At first I chalked it up to flu recovery, but it became increasingly clear that he felt fine. Once I managed to get him to calm down, he was off running and playing and chasing the dog and eating normally. There seemed to be no impetus for the inexplicable tears except the time of day, and I began getting less and less patient. Yesterday I gave up trying to calm him down entirely and just walked away out of sheer frustration.
This morning, I clicked on a link at Evolutionary Parenting about supporting your child during “stress-release crying” (thank you, late-night Facebook trolling) and suddenly I totally got it. The time of day wasn’t a incidental — it was the most chaotic time of day, with everyone running around doing homework and making lunches and bickering and making a lot of noise. It was also the time of day when I’m the least available to the toddler, being occupied with homework and dinner and laundry and a thousand other details. And little Isaac, by far the calmest of my children, the one most appreciative of quiet, the one that loves extended cuddles after nap time, was both overwhelmed and overlooked. He wasn’t crying for no reason — he was responding to stress, and my frustration at the apparent “lack of cause” was making that stress worse.

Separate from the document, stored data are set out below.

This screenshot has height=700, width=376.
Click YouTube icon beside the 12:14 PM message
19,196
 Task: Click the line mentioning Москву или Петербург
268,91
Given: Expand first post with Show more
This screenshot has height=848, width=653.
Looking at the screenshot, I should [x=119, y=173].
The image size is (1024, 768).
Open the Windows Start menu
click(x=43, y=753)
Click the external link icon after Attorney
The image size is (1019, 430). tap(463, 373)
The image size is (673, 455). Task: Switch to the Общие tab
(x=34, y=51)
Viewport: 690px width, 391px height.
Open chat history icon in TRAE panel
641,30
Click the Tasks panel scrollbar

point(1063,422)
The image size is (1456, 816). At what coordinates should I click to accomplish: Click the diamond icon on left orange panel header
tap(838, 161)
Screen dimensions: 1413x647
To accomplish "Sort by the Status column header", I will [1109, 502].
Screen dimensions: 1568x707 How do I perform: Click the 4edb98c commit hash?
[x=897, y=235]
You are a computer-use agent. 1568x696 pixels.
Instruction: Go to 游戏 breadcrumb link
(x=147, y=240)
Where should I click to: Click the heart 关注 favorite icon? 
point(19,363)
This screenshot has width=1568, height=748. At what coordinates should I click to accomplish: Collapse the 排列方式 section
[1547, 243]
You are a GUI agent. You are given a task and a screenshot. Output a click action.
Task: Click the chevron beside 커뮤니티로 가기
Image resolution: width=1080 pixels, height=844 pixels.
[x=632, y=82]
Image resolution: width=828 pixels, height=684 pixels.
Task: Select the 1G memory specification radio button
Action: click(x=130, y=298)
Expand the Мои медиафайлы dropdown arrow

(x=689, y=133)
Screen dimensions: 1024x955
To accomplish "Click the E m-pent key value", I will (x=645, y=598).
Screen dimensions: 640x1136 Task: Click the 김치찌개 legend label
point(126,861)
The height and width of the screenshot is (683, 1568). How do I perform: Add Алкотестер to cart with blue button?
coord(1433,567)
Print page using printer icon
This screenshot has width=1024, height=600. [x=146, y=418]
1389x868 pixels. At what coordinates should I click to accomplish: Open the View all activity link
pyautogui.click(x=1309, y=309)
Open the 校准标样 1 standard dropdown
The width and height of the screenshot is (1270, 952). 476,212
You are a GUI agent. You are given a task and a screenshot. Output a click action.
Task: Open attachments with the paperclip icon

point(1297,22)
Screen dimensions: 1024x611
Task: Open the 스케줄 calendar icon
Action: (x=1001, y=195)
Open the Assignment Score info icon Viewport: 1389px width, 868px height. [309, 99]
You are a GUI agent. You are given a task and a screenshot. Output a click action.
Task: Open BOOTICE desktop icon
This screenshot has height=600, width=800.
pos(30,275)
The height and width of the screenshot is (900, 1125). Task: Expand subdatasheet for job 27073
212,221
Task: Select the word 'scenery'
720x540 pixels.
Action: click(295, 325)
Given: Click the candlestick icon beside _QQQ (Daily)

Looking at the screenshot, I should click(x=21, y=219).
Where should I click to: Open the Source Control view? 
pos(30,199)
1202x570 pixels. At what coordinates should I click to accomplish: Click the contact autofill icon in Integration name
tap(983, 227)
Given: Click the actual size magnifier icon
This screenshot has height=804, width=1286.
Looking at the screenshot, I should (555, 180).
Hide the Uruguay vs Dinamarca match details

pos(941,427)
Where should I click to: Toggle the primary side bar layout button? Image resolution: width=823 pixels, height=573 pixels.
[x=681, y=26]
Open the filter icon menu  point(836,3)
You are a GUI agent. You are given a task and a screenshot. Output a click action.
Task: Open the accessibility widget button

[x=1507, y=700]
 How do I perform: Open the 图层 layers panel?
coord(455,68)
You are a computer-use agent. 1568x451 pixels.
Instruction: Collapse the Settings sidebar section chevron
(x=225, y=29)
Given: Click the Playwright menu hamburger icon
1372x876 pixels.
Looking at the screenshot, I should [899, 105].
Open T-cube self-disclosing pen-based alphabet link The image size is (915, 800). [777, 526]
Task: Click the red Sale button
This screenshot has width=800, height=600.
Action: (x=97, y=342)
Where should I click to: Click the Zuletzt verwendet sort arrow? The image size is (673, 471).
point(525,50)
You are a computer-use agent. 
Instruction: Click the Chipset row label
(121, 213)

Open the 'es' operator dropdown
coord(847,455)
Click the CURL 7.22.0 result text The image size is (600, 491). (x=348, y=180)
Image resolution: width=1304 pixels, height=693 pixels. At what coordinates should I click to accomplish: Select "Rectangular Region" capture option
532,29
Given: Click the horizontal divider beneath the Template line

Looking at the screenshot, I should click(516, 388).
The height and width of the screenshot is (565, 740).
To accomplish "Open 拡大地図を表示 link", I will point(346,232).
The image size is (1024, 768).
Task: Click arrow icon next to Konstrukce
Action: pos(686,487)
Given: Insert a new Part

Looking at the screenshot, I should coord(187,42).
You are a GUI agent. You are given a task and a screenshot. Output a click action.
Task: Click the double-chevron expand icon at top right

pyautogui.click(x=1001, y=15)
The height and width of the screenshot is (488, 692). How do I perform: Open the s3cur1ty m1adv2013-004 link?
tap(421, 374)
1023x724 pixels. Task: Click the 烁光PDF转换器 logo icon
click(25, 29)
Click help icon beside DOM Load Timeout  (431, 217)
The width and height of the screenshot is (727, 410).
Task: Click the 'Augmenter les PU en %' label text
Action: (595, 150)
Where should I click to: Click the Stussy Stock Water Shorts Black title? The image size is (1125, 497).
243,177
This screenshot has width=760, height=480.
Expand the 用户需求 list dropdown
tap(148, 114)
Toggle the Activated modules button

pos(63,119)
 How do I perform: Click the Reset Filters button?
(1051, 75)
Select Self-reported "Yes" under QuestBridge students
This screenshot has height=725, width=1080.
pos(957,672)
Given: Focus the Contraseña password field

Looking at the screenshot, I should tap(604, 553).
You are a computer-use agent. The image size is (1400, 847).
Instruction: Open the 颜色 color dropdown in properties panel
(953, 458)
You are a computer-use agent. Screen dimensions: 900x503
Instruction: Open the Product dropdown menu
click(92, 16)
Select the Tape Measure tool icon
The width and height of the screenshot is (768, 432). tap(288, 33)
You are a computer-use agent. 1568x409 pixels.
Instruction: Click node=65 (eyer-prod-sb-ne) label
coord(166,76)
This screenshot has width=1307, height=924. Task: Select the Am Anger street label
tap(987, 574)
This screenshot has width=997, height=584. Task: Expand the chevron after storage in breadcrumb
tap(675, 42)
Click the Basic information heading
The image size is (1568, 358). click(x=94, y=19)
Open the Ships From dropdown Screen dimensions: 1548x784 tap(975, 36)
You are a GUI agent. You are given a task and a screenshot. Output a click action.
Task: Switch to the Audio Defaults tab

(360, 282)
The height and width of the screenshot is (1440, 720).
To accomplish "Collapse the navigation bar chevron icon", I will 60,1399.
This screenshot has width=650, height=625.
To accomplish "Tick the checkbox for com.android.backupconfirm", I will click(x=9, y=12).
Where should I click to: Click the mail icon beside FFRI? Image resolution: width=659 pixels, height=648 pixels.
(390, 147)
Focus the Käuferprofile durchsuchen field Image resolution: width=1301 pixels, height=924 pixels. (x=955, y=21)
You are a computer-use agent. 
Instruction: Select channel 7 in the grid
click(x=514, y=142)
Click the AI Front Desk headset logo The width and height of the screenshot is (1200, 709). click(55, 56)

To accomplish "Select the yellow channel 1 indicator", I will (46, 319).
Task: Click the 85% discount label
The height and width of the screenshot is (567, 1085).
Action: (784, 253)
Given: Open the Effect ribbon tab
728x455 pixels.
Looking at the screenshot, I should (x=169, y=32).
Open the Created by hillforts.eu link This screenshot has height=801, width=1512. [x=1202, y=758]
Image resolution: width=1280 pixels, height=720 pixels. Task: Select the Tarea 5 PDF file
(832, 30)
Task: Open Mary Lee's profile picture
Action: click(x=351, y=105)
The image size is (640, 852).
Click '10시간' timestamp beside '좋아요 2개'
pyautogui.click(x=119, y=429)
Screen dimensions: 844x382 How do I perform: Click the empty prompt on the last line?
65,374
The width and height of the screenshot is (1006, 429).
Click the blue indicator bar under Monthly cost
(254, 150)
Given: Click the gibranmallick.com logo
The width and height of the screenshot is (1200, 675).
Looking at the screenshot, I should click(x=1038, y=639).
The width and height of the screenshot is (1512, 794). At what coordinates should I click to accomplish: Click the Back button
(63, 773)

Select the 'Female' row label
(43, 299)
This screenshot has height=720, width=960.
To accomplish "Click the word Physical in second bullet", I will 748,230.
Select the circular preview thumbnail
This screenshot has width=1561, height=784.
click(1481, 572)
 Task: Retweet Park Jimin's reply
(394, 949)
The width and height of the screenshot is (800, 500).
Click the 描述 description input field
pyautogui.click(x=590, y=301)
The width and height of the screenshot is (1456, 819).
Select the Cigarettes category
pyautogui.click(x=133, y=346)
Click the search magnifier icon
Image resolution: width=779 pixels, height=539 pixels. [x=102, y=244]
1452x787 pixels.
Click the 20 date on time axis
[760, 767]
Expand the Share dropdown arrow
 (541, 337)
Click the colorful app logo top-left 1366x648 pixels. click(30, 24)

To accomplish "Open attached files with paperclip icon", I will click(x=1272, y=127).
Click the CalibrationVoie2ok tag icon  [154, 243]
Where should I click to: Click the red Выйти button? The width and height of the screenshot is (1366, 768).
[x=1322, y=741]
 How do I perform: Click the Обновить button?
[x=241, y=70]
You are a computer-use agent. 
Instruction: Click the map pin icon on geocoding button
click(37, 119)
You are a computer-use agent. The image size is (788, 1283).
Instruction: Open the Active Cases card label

As soon as some parents hear about stress-release crying, they take it as license to leave their child be during this period of what is supposed to be a supported calming down stage, even though no one who speaks of this type of cry suggests it’s the right thing to do. The idea that the baby is “just releasing stress” seems to signal to these parents that it’s okay to put baby down and walk away. This completely ignores the role of crying-in-arms and the mitigating effect it has on stress. If you are not offering comfort to your child, you are not mitigating the stress and the crying is likely adding to the stress your baby is experiencing … there is a lot of evidence that supporting our children while they cry is essential to their well-being during this time of stress. This is why crying-in-arms is one way to actually respond to your baby who is upset and give her what is needed during this period of crying, even if it doesn’t stop the crying.
Sometimes these “eureka” moments in parenting are just so obvious, and the only reason it takes me so long to get there is that I’m not thinking about my child as an actual human. I’m not trying to be empathetic and figure out what’s going on from the child’s viewpoint, I’m responding to the effect their behavior is having on me.
If I had used a little imagination to see the afternoons through Isaac’s eyes, I would have figured out really quickly that the chaos was too much. I mean, this is the kid who will walk into rooms where people are laughing loudly and say, “shh, quiet!” And to be perfectly honest, I am often overwhelmed by the afternoon chaos as well. I don’t respond by bursting into tears (even though sometimes I want to), but I get short-tempered and snappy and do things like walk away from my crying toddler.
Luckily, being the adult comes with the ability to recognize my shortcomings and fix them. Now that I know that Isaac is just stressed-out by the noise and chaos, I can work to mitigate them and create a more calm environment during the afternoons.
Okay, or I can at least scoop up the crying baby and retreat to the bedroom to hold him while he cries. Maybe I’ll even join him a little bit, because life is stressful and tears have fewer calories than chocolate.